Editoriales

Viendo pasar los tiempos 

En la política no existe la rectitud ni las casualidades, el tiempo nos lo ha demostrado una y otra vez. En el México actual la partidocracia ha rebasado a la participación y el empoderamiento del ciudadano; somos solo insípidos espectadores en el complejo juego político. Podemos especular mil cosas pero lo único cierto es que la respuesta siempre estará en el tiempo.

A manera de tratar de leer entre líneas el caso que embarga a Carlos Torres Torres y a la Gobernadora del Estado de Baja California, vemos con incrédulidad que un ciudadano, con toda rectitud, se acerque a la Fiscalía General de la República (FGR) a presentar una denuncia anónima y dar con lujo de detalle un informe detallado de una red de corrupción en donde por un lado detalla arreglos con el narco en la ciudad de Mexicali y por el otro, corrupción en aduanas.

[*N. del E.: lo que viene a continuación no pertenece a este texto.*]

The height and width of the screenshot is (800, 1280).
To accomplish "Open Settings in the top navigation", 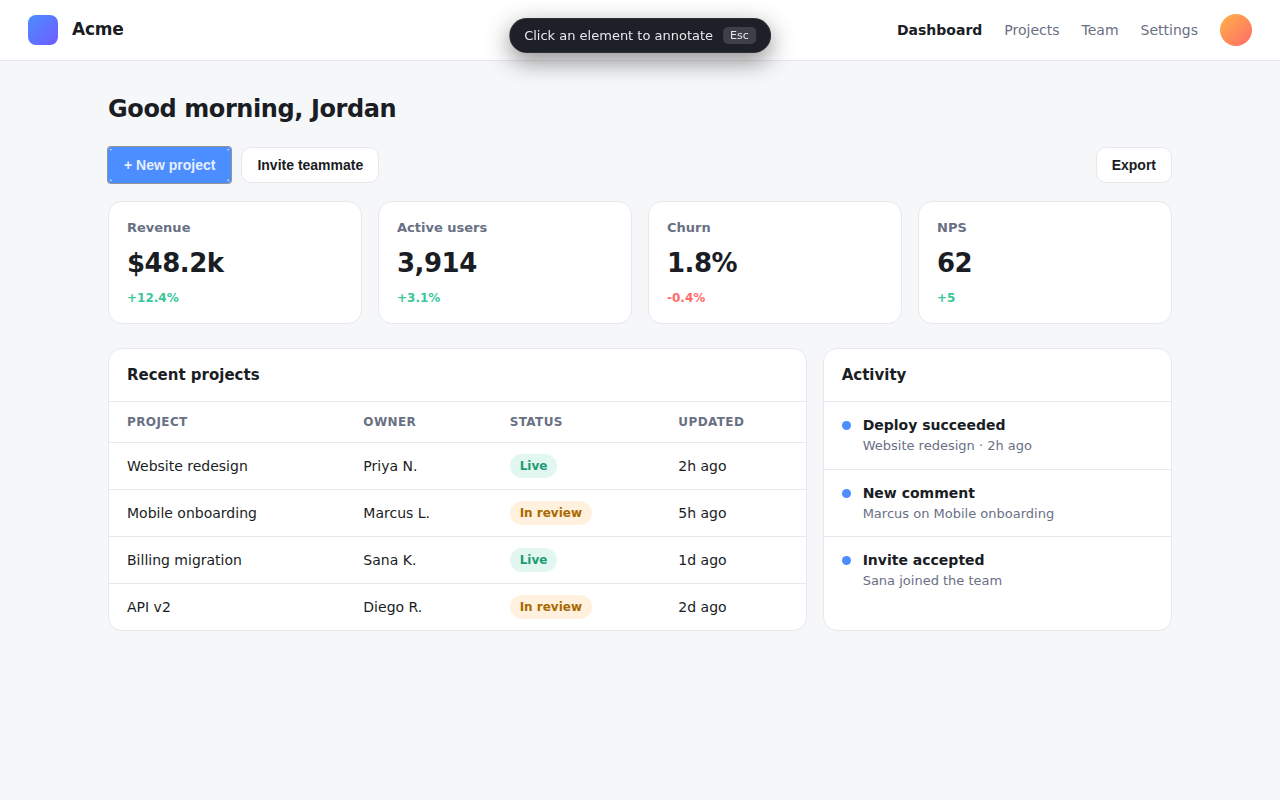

Se antoja que este ciudadano es alguien muy cercano a Carlos Torres para saber que hacía tanto su mano derecha como su mano izquierda. Un ciudadano con tal rectitud que decidió poner en riesgo su persona y aventarse el tiro de poner por enfrente la patria. Habría que ver que pruebas aportó para tener el mérito de abrir una carpeta de investigación a los denunciados. El tiempo nos la dirá, quizás pase lo que como espectadores siempre hemos visto, los del partido en el poder se protegen entre sí y saldrán absueltos por falta de pruebas, o quizás los encuentren culpables y les den sentencia. 

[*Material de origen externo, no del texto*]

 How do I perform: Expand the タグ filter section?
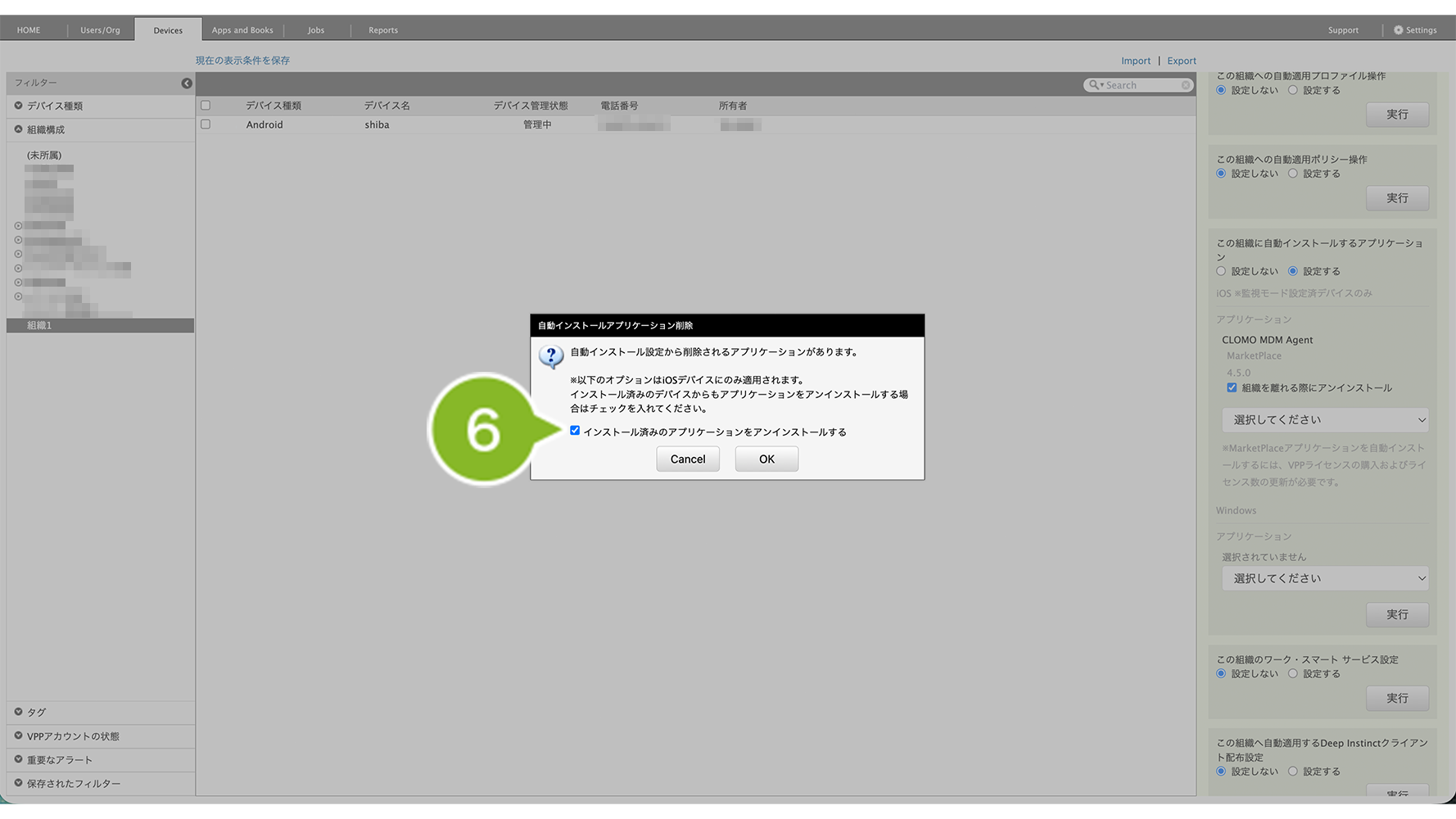[x=18, y=713]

Suponiendo que es tema político. Nos pone a tratar de verlo bajo esa óptica y reflexionar los motivos, podríamos pensar que es venganza o plantearnos de inicio las siguientes preguntas: ¿Que representaba Carlos Torres en el quehacer político de Baja California? ¿Que representa quien este al frente de la gubernatura? Lo primero que se nos viene a la mente son las próximas elecciones, la imposición de candidatos y los cotos de poder. La deshabilitación política de quién pueda ejercer poder en decisiones de partido se puede ver cohartada con este tipo de “incidentes”. Sumemosle que la presidenta del Sistema Nacional Anticorrupción (SNA), exige públicamente que la gobernadora Marina del Pilar renuncie a su puesto en virtud de que la FGR investiga a su exesposo. Por un lado, parece que la presidenta del SNA se pasa por el arco del triunfo la presunción de inocencia, pero resulta más sorprendente que alguien que Morena puso en ese puesto sea quien se lo pida. 

Es por todo esto que huele más a quehacer político que justicia todo este tema. Así es como quien escribe, como ciudadano especula sobre estos hechos. Tiempo al tiempo.